3. Plan for Scalability
As traffic grows, consider:
- Splitting queues or using multiple work queues
- Scaling consumers horizontally
- Distributing load across RabbitMQ instances if needed
Example Flow: Offline User Receives Notification Later
- A new message event occurs.
- Chat Service publishes to:
notifications.exchange with routing key: user.123.notification - Notification Service consumes from:
notifications.queue - Presence service reports user 123 is offline.
- Notification is stored in:
user_notifications with status: pending - One hour later the user reconnects.
- Presence updates user to online.
- Notification Service calls:
fetchPendingNotifications(123) - Pending notifications are delivered through WebSocket.
- Status changes to:
delivered
No notification is lost even though the user was offline at send time.

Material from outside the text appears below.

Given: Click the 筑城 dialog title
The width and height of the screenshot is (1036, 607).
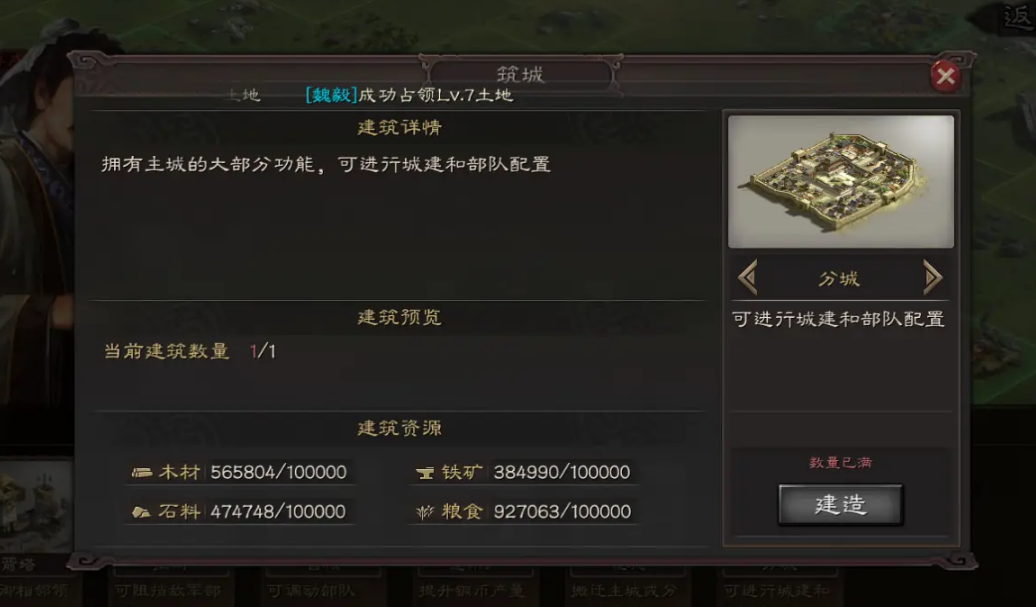Looking at the screenshot, I should 520,74.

Offline Notifications RabbitMQ in Microservices
In microservices environments, multiple services may generate notifications such as:
Best practice:
- Business services should not send notifications directly.
- They should publish events into RabbitMQ.
- A dedicated Notification Service should consume events and decide:
- Is the user online?
- How should the notification be delivered?
- Should it be stored as an offline notification?
This keeps notification logic centralized and scalable.
Conclusion
Building an offline notifications RabbitMQ system is not simply putting messages in a queue. It requires a complete design involving:
- User presence tracking
- Persistent storage for offline notifications
- RabbitMQ as a reliable messaging layer
- Notification redelivery through WebSockets or APIs
- Retry mechanisms and dead letter queues for reliability
With these principles, you can build a scalable, fault-tolerant notification system that ensures users never miss important notifications, even when they are offline.